**Source extract:**
__________

# why did you start a tank



## Ziek

just wondering what got everyone into fish. i like them so much because i grew up with them and they aways gave me peace of mind and relaxed me. besides that i'm fascinated by the ocean and all those things we know are there but know so little about. thats why i keep my tanks.


----------



## Lupin

I started fish since I was 5 years old.:mrgreen: I was mostly fascinated by fish because my father used to have fish himself in a large tank which I now owned after he quitted on fish several years ago.


----------



## love_my_fish

When I was little, my brother had a tank with neons, an angelfish and a pleco (as far as I recall) and I just loved watching them. I think its just finding them so interesting -- their various sizes, shapes and personalities --- and how they move and interact with their surroundings and other fish that make them so entrancing!

The ability to maintain a little piece of their world is very rewarding.


----------



## dprUsh83

I started mine because we had oscars as a kid. My Dad didn't have the tank setup for years and going through the basement I found his old tank and grabbed it. It's in my living room now, I'm currently awaiting an upgrade. It's great seeing it up and running, I've always loved having fish (oscars particularly).


----------



## Rebecca

I got into fish because my sister had a tank, and I thought it looked so fun. Then when I had no pets like hamsters anymore and didn't have room for them even, I decided to get an aquarium.


----------



## Bristle nose

I first got a fish tank 6 year's ago when i walked in a pet shop and decided that i wanted to start fish keeping so i naged my Dad till he got me a fish tank!

__________

**Given data:**

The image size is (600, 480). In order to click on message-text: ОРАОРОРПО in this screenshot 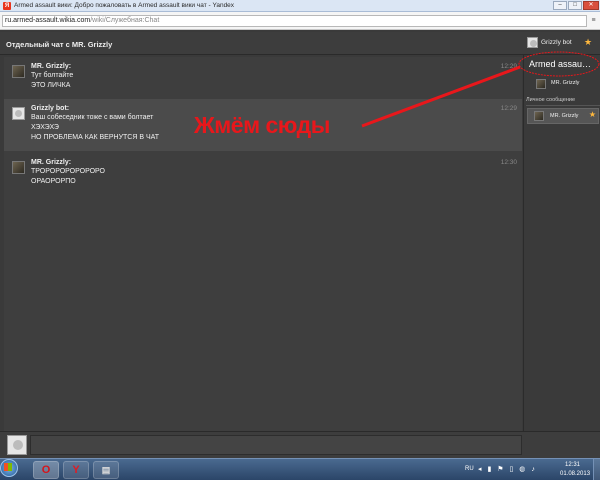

__________

**Work instructions:**
1. In the forum thread about why people started a tank, why did Rebecca decide to get an aquarium? Answer in one to three sentences.
2. Resume the forum thread about why people started a tank, picking up after its final post.

**Outputs by task:**
1. Rebecca no longer had pets like hamsters and didn't even have room for them, so she decided to get an aquarium. She had first become interested in fish because her sister had a tank that looked like fun to her.

2.
----------



## Steman

i started out in bettas and then decided i wanted something bigger to look at and then its just got bigger from there. this was 2 or 3 years ago now


----------



## flatcam1

long time cory fan here.
then i got into plecos and then the big dollars came out LOL :lol: 
i do like the corys though.
i started fish keeping about 2 years ago. ( kind of a beginner ) Then i started to get other tanks and i could get better and more interesting fish.
i still have zoidburg ( my albino cory ) from my very first days.
he was 8cm when we bought him. 2 years later, he is now around 10cm.
i also love the light colour too LOL i dunno why, :lol: no jks.


----------



## sazzy

had fish all my life my dads influence rubbed off on me!
he used to have marine when i was small, he had 2 lionfish inbetween dividers, then decided to go tropical he has always had peaceful community tanks 

so as the reble i am as soon as i had upgraded my goldfish bowl to tropical i had seperate breeding tanks with guppys(food) and another with siamease fighters, whilst also having a large shoal of angels, red bellied pirana, oscars, anything bigger the better.

i have now only got one tank but it is just a pure catfish sanctuary i have rescued 5 of the 9 i own, so i am trying to learn abit about plecs now.
sarah


----------



## squiggles

mostly the same as the other posts, had fish when i was a kid, loved the colors and variety. then i didnt have fish for a couple of years. once my husband and i started living together we got a fish tank and so keeping fish kind of became something that we both enjoyed and did together. We're more educated and better equipeed now and our tank collection is only growing (some of our family think we're crazy to have so many) but really i can only see it getting bigger as the years go by! Plus they must not realize that alot of people that get into fish keeping for more then just a passing interest go a little crazy! :lol: my husband likes the whole contained enviroment idea. it's like a whole little chunk of the ocean or river. definitly a cool thing to have.


----------



## joeshmoe

a wal-mart gift card no lie :lol:


----------



## Guest

Well my husband and I grew up with fish tanks in our homes and as our children grew we decided to start off with a small tropical tank and its exploded from there. We currently have 5 tanks running now and are planning a 55 gallon saltwater reef come march 2007.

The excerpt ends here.